TEXT PROVIDED ▸
• • •

Genetic risk factors, environmental factors, and the gene-environment interactions in osteoarthritis
Aims: To investigate which common risk factors (body mass index, vitamins, lifestyles, diseases, cytokines, etc) were causal risk factors for incidence osteoarthritis (OA) or joint replacement; whether environmental risk factors interact with genetic variations in relation to outcomes of incidence OA or joint replacement; whether adherence to beneficial environmental factors may offset genetic risks for incidence OA or joint replacement, especially in high genetic risk populations.
Scientific rationale: OA is the most common form of arthritis worldwide and causes significant socioeconomic burden. It typically affects knees, hips, hands, spine, and feet. Both genetic and environmental factors play important roles in determining individual risk of OA. Diverse studies for OA have shown the contribution of multiple environmental factors including obesity, metabolic syndrome, dietary changes and physical inactivity. Moreover, over 90 OA genetic risk loci have been identified by genetic studies. But there is a lack of studies reporting the interactions between genetic and environmental factors on OA. Additionally, whether adherence to beneficial environmental factors can offset genetic risks for incidence OA or joint replacement is still unknown.
Project duration: The duration of this project will be 3 years.
Public health impact: Understanding interactions between genetic and environmental factors would provide strong evidence to clarify the relationship between various exposures and OA outcomes. Causal findings may make contributions to identify novel strategies for OA prevention, prognosis, and treatment or provide appropriate prediction indicators. This is of great significance to public health for OA controlling. We may additionally provide new analytical techniques and strategies, which may have application values for similar research.

• • •

EXTRACTED MATERIAL ▸

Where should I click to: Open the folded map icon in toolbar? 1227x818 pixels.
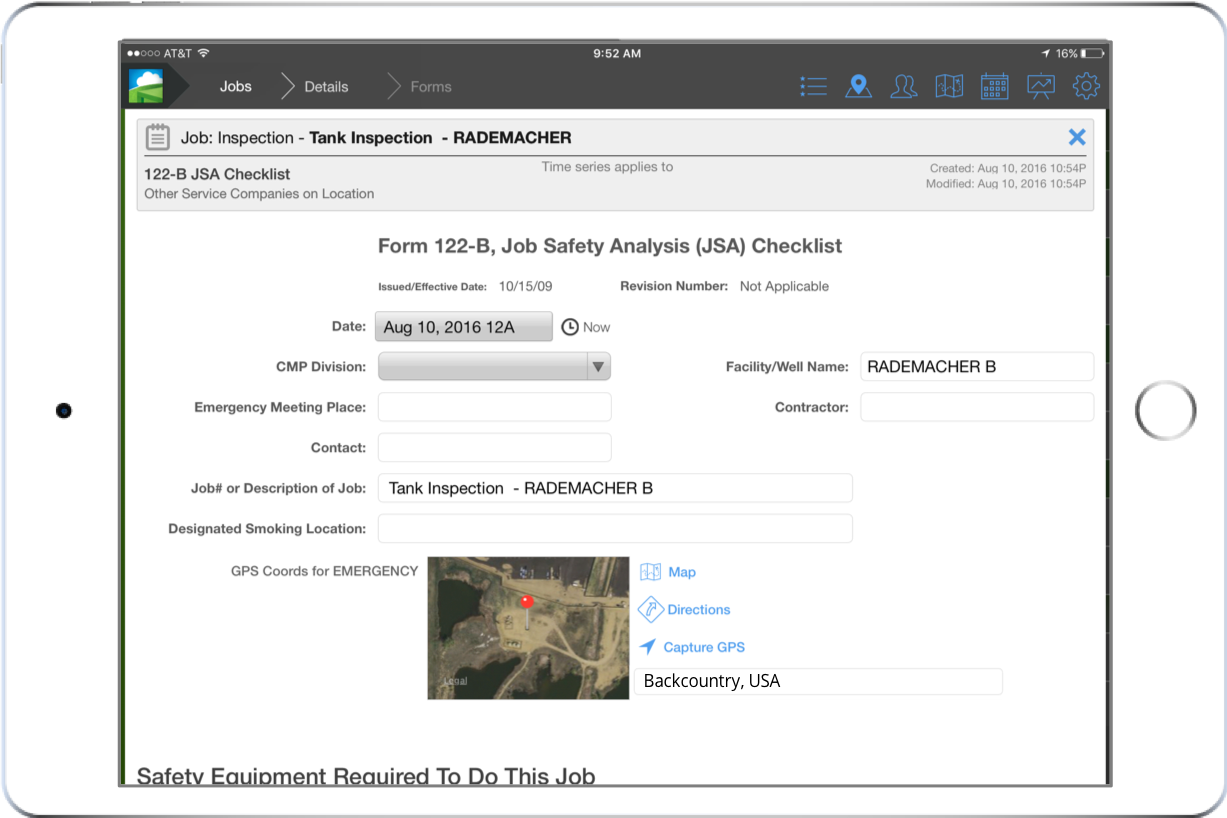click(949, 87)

• • •

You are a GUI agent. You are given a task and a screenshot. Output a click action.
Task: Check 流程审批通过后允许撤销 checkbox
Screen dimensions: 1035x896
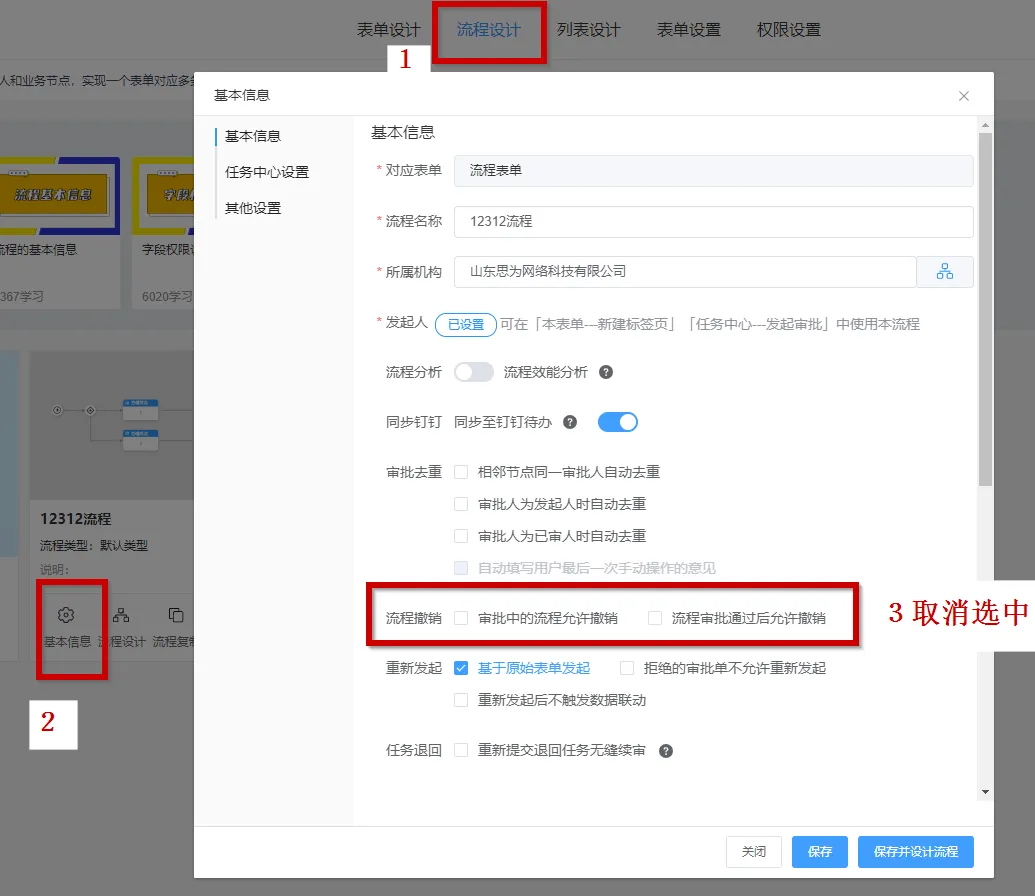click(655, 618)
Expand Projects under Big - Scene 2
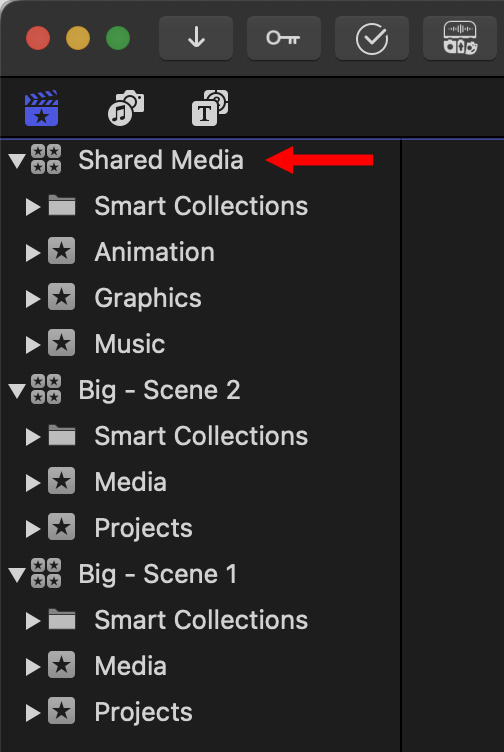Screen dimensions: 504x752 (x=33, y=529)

• • •

ACTIVITY LIST ▸
(1) Using the osteoarthritis project summary above, answer these:
(a) How many osteoarthritis genetic risk loci have genetic studies identified?
(b) How long will the project last?
(c) Which body parts does osteoarthritis typically affect?
(2) In one to three sentences, explain why the project studies interactions between genetic and environmental factors, based on the reasons the osteoarthritis project summary gives.

ANSWERS TO THIS EXERCISE ▸
(1)
(a) Over 90.
(b) 3 years.
(c) Knees, hips, hands, spine, and feet.

(2) Both genetic and environmental factors play important roles in osteoarthritis risk, yet there is a lack of studies reporting their interactions, and it is unknown whether adherence to beneficial environmental factors can offset genetic risks. Understanding these interactions would provide strong evidence to clarify the relationship between various exposures and osteoarthritis outcomes.